Count the lines in the records that contain the string "section". Give only the number.
[START AVAILABLE RECORDS]
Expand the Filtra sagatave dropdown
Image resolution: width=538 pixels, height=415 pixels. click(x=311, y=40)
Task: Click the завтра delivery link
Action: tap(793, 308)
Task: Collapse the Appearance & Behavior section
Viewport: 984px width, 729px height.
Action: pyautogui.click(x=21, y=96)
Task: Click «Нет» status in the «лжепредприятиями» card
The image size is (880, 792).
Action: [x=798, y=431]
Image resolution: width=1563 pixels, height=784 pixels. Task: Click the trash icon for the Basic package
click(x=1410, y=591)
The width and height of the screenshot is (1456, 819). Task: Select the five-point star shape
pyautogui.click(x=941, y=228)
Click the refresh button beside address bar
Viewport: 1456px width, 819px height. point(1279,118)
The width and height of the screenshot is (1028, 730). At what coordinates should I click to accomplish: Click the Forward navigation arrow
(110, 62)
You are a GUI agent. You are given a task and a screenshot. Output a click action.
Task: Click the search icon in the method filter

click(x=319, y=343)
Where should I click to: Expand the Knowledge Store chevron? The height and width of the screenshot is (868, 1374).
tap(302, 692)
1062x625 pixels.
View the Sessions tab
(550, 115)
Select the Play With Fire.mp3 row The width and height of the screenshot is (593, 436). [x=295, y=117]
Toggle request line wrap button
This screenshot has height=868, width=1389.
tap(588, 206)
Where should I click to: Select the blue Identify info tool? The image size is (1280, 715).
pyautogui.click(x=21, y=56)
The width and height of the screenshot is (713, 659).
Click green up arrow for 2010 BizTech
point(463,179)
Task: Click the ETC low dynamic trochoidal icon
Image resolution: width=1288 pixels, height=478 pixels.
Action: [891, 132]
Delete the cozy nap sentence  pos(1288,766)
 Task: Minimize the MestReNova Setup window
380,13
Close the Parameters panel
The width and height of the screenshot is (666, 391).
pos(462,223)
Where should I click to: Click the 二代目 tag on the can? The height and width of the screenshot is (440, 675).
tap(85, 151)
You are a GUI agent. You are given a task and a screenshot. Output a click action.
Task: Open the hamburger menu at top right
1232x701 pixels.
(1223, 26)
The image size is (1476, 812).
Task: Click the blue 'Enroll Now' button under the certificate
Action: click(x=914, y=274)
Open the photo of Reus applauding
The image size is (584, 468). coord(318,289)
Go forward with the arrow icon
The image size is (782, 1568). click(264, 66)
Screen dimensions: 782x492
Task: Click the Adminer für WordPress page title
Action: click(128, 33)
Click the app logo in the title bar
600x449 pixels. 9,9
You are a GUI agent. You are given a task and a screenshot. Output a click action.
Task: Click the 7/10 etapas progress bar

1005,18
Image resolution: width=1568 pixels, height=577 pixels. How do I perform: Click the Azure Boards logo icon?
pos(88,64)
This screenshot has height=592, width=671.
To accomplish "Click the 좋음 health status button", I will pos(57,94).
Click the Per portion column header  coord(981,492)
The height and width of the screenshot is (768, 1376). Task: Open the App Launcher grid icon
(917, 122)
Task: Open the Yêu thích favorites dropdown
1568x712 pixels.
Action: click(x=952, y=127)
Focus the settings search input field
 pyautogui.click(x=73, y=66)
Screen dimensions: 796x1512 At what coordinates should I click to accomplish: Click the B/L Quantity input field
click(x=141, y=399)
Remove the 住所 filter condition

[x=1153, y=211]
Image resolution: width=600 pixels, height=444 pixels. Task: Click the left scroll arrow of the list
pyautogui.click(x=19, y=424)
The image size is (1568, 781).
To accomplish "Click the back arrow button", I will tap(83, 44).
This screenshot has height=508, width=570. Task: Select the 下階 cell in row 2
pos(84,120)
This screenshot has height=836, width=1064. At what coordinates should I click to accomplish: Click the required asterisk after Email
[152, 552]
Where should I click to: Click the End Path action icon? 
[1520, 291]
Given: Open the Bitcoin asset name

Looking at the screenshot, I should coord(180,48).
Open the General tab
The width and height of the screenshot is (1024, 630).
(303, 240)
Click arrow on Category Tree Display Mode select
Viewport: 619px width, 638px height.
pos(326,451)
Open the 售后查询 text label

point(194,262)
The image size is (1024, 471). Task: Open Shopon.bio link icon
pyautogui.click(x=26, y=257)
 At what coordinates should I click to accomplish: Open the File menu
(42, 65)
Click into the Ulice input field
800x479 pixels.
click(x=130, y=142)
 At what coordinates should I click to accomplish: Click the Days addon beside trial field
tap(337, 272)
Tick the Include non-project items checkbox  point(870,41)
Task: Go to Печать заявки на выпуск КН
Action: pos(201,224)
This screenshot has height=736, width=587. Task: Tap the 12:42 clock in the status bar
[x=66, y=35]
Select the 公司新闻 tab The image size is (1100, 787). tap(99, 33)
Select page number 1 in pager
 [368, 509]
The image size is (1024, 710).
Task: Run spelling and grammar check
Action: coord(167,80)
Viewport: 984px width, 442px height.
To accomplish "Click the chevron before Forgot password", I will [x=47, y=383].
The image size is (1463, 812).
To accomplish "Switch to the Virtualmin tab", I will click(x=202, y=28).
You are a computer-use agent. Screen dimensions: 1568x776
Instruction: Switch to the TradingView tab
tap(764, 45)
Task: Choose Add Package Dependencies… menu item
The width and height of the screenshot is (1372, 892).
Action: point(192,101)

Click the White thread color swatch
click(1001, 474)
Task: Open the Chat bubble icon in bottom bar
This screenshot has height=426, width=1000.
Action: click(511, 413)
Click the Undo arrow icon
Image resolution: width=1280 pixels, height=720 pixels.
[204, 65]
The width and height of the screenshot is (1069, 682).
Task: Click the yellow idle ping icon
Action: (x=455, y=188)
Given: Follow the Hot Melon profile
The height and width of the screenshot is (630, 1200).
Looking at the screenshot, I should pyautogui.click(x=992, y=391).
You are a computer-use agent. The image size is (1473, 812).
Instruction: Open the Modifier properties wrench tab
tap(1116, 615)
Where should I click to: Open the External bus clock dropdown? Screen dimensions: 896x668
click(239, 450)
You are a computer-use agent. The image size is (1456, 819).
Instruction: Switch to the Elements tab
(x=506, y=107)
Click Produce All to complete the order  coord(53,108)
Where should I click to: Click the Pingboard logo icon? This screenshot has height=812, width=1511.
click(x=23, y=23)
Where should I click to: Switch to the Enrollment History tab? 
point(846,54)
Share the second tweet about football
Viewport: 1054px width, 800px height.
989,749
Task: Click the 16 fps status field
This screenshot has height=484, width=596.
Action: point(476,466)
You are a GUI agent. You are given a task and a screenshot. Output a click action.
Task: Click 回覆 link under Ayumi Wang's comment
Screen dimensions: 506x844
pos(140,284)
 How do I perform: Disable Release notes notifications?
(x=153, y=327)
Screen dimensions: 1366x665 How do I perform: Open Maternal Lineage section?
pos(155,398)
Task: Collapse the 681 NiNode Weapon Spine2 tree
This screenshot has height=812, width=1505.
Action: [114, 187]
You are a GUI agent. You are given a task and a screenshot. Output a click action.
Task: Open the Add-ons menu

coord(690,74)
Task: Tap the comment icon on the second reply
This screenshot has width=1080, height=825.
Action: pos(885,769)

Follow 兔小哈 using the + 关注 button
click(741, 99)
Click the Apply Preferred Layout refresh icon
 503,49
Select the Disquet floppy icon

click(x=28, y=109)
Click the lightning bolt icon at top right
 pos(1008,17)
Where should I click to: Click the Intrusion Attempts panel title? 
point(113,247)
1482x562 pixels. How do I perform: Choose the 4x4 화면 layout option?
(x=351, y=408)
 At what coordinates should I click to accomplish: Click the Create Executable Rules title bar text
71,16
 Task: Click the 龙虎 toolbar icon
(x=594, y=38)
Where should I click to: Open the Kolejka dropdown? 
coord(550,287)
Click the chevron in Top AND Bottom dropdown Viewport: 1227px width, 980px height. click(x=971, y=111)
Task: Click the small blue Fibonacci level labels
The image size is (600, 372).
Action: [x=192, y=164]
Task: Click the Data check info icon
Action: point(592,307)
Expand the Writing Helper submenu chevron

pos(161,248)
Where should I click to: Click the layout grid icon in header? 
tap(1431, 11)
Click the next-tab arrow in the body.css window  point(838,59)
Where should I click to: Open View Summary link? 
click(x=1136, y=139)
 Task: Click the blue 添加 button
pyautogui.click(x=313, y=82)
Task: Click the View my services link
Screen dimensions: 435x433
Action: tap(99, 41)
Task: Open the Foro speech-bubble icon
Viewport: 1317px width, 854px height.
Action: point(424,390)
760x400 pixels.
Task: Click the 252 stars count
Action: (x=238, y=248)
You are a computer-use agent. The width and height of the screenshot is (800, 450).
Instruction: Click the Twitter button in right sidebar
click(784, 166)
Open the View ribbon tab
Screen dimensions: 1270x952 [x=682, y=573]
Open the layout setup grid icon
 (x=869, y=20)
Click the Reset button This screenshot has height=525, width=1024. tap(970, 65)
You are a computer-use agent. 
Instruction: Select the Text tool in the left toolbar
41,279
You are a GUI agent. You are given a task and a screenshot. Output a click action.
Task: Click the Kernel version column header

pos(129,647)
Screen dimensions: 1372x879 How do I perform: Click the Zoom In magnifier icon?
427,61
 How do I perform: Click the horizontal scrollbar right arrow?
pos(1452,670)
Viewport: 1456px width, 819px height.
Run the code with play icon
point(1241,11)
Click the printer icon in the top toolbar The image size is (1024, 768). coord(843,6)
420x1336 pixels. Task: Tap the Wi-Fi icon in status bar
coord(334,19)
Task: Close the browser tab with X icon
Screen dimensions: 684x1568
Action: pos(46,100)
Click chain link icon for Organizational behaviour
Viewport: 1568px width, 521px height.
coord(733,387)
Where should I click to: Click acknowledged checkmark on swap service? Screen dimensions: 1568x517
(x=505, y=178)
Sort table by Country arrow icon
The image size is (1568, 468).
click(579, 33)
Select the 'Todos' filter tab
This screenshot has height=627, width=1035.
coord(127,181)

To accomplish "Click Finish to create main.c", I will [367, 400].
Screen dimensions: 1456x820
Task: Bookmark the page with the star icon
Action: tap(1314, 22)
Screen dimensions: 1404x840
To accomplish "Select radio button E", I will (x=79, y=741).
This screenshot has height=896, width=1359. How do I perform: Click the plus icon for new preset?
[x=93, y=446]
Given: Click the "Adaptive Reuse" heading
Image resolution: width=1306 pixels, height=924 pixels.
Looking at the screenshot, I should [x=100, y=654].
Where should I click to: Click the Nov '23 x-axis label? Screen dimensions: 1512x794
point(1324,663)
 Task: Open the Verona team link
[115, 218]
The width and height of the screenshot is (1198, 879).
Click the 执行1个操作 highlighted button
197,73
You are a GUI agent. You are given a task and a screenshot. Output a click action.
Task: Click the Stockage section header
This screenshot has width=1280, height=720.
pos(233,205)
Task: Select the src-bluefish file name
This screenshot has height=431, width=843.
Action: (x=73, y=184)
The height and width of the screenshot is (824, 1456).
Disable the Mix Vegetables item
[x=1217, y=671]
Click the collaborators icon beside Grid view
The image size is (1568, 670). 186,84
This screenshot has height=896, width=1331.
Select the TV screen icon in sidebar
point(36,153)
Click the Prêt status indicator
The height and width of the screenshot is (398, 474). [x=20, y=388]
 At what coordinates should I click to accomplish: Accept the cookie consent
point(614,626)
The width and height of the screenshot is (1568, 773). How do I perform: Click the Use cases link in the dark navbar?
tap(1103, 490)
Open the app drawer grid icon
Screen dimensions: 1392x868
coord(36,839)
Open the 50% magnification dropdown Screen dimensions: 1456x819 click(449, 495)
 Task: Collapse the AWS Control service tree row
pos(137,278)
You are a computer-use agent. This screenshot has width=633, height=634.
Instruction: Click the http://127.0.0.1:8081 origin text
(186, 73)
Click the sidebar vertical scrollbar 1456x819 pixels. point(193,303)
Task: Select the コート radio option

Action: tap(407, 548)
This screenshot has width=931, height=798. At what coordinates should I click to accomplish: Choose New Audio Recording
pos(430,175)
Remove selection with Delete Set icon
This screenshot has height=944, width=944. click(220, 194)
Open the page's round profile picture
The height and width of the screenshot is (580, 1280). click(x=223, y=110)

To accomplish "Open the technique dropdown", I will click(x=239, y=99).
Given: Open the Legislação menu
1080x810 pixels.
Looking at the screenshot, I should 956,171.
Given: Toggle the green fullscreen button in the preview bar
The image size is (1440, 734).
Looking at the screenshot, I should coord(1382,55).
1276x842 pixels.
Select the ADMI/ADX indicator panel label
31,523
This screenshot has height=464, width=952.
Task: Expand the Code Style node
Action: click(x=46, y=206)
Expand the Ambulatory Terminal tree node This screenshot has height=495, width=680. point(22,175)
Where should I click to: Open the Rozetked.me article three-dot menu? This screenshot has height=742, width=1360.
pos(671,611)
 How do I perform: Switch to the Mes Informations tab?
[END AVAILABLE RECORDS]
EXPECTED ANSWER:
3